Quando os dois olharam na direção da voz, três meninas nuas entravam na área do banho. Uma delas, que corria na frente das outras, simplesmente correu até a água e se jogou com um grito.

—Ah...! Mioda-san! – Chiaki conhecia aquelas meninas. A que acabara de pular na água era sua colega de classe, Ibuki Mioda. As duas que a acompanhavam, muito menos hiperativas, eram Mahiru Koizumi e Hiyoko Saionji.

Chiaki mal tivera tempo de reagir antes que elas finalmente notassem Chihiro.

—Ei, Chibi-chan! – Ibuki gritou para Chihiro, que ainda estava vermelho como um tomate. –Por que tá aqui toda vestida? O banho é a hora sagrada em que garotas lindas podem mostrar seus corpos esculturais sem medo de ser felizes!

—... E-Eu... err...

—Fujisaki-san não trouxe uma muda de roupas – interveio Chiaki, rapidamente. – Ela mora em casa. E eu já terminei, vamos, Fujisaki-san!

Ela mal tivera tempo de processar a situação, mas se Chihiro era realmente um garoto... não apenas seria um problema se ele visse as garotas tomando banho, se Mahiru descobrisse, seria problema em dobro! Sem tempo a perder, ela puxou seu amigo pela mão para saírem o mais rápido possível daquele banheiro... e o vestiário não estava melhor, pois já começava a se encher de meninas tirando a roupa. Sem parar por um segundo, a dupla caminhou depressa até finalmente saírem de vista.

—... Foi por pouco... – Chiaki dava um suspiro de alívio. Estavam no corredor na frente do vestiário, e parecia haver várias meninas se aproximando. Aquela devia ser a hora comum de tomar banho.

—Vamos. – Ainda segurando sua mão, ela o puxou consigo até o seu quarto.

Chihiro a acompanhava, vermelho de vergonha... mesmo que por um breve momento, ele vira mais garotas nuas do que jamais esperara ver na vida. Mas o pior de tudo era que, na pressa de sair do banheiro logo, Chiaki sequer se vestira!

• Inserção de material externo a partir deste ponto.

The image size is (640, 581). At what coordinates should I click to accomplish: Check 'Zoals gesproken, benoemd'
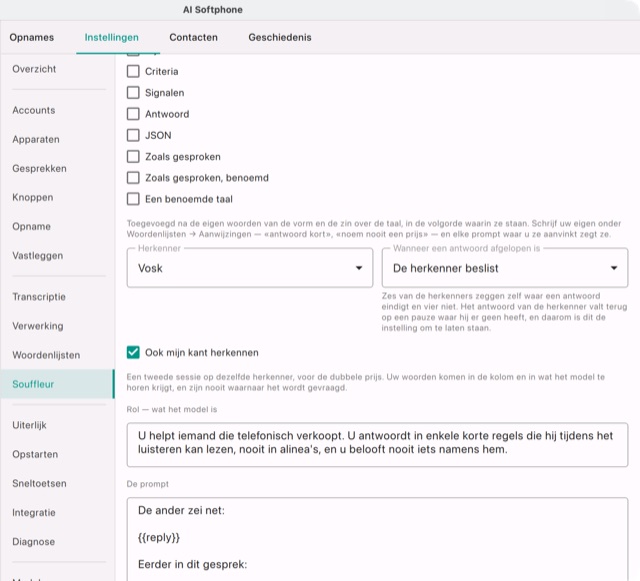pos(133,178)
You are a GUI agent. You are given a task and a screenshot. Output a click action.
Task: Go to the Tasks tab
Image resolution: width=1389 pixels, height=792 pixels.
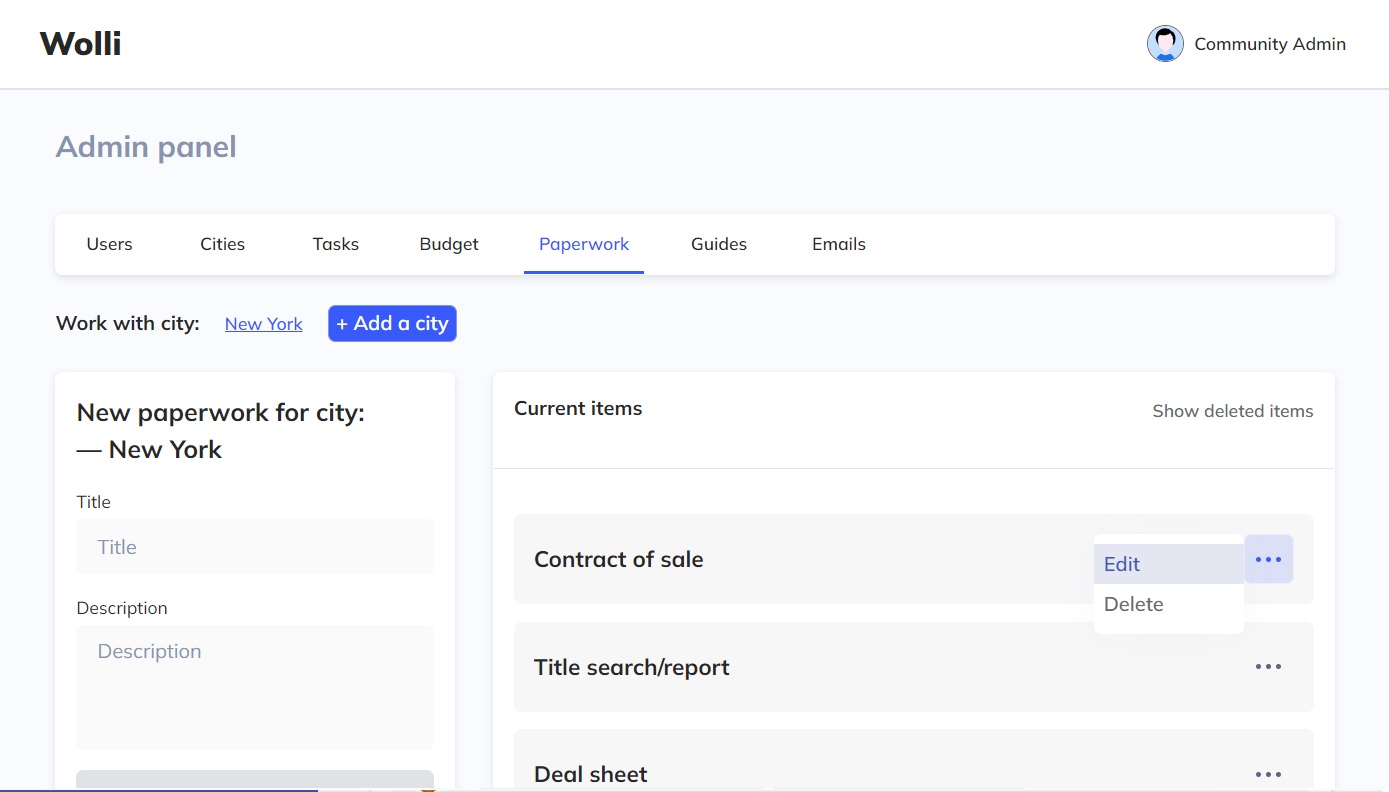pos(336,244)
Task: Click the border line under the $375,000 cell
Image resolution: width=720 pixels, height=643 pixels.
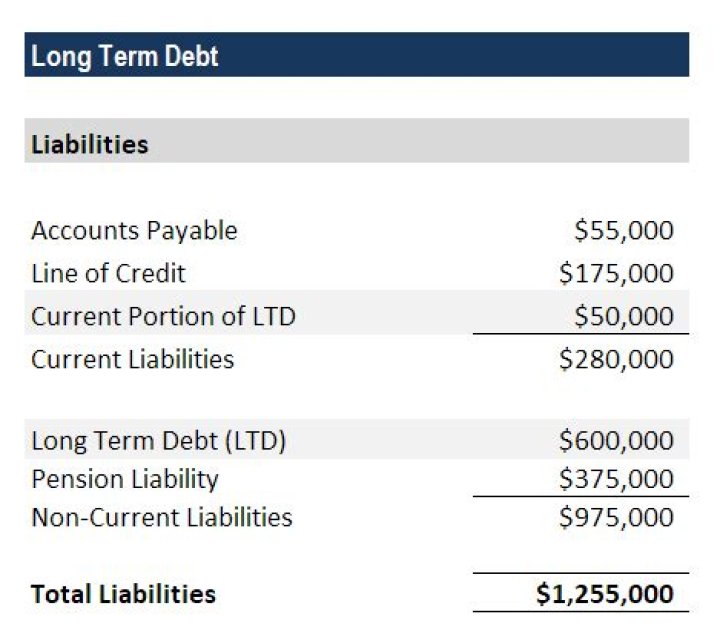Action: click(581, 496)
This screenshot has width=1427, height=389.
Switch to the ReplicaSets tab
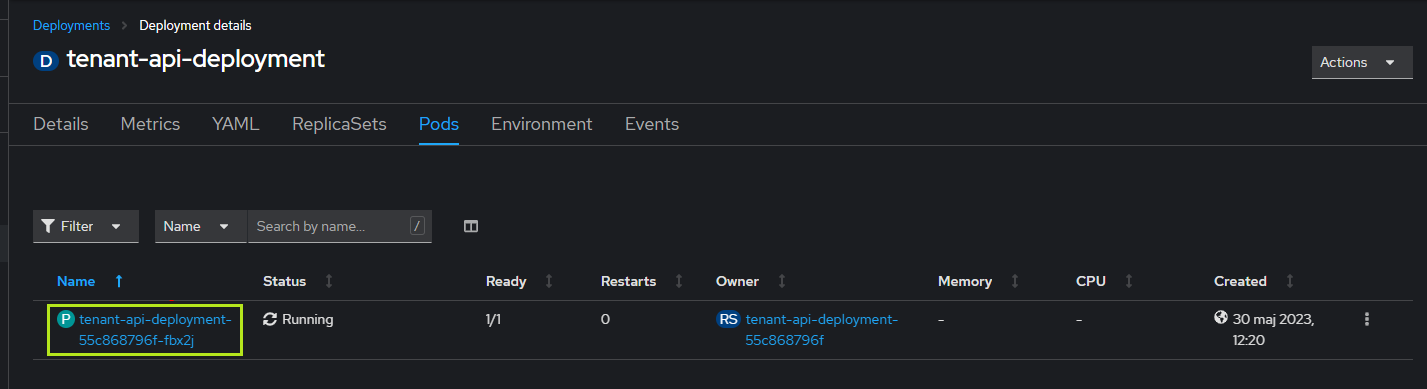[339, 124]
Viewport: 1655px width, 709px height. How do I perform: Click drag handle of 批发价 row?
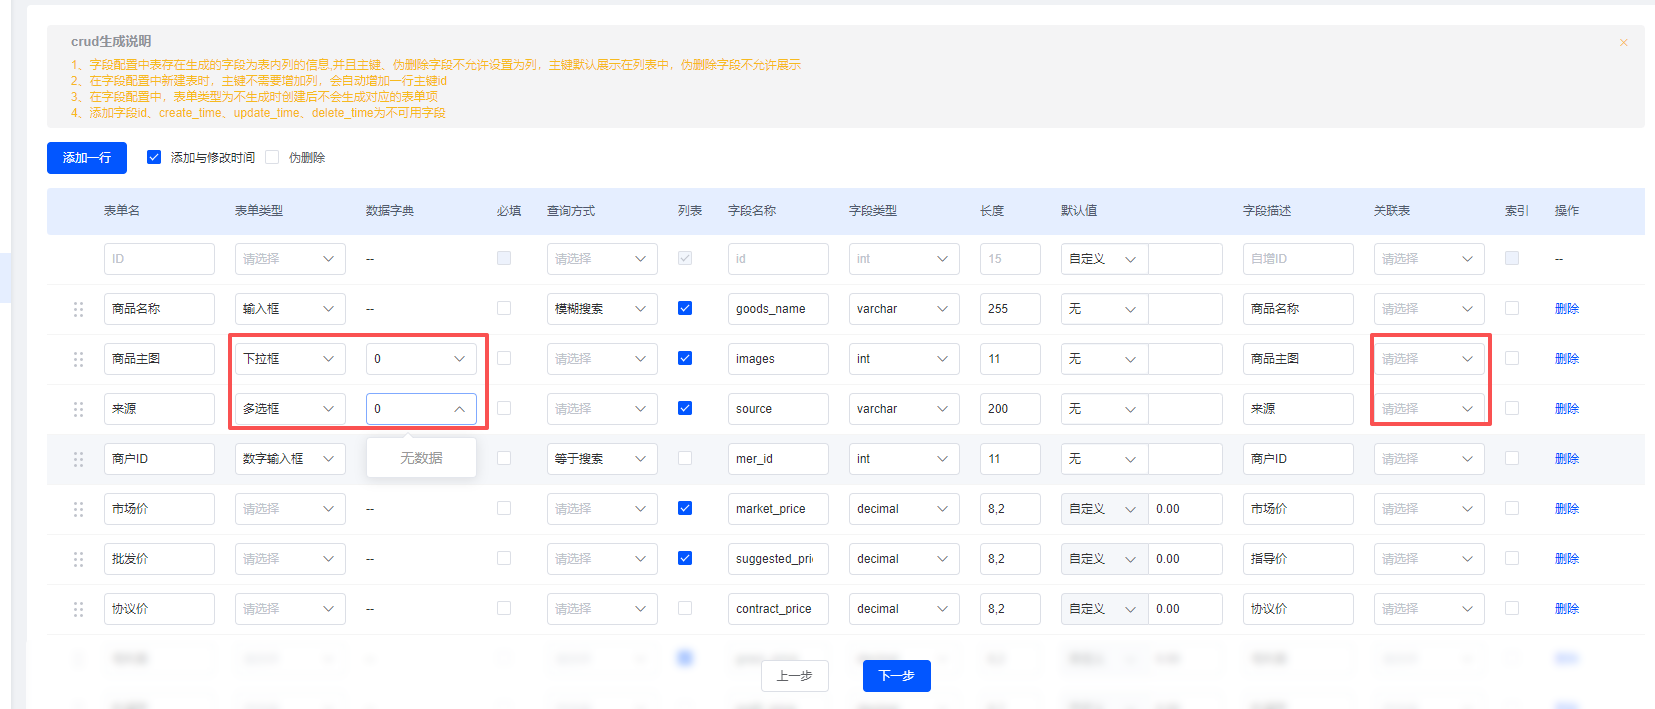click(78, 559)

—N-Nanami-senpai... você...

—Shh. – Ela fez um sinal de silêncio. –Aja naturalmente, ninguém percebeu.

Perceberam sim! Chiaki estava perambulando completamente nua pelos corredores do dormitório, e ninguém fazia questão de disfarçar os olhares estranhos que lançavam a ela! Envergonhado e aflito, Chihiro olhou para o rosto dela... impassível. Como se caminhar pelada pelo dormitório fosse perfeitamente normal!

“Isso... não pode ser normal...”

Os dois caminharam pelo que pareceu uma vida inteira. Os dormitórios de Hope’s Peak eram surpreendentemente grandes e sinuosos, ainda que a quantidade de alunos fosse desproporcional. Chihiro sentia seu rosto queimando, tanto pelo estado de Chiaki quanto pelos olhares de reprovação que os acompanhavam ao longo do percurso.

—Chegamos. – Chiaki anunciou ao parar na frente de uma porta e abri-la, fazendo sinal para ele entrar.

Chihiro não sabia o que esperar. Não sabia o que fazer, ou o que dizer. Se Chiaki o levara até ali, ao invés de expulsá-lo do dormitório, devia ter um motivo.

E por mais que ele soubesse que, qualquer que fosse sua punição, ele provavelmente merecia... ele estava com medo.

Medo de ter magoado Chiaki... e medo de ser irreversível.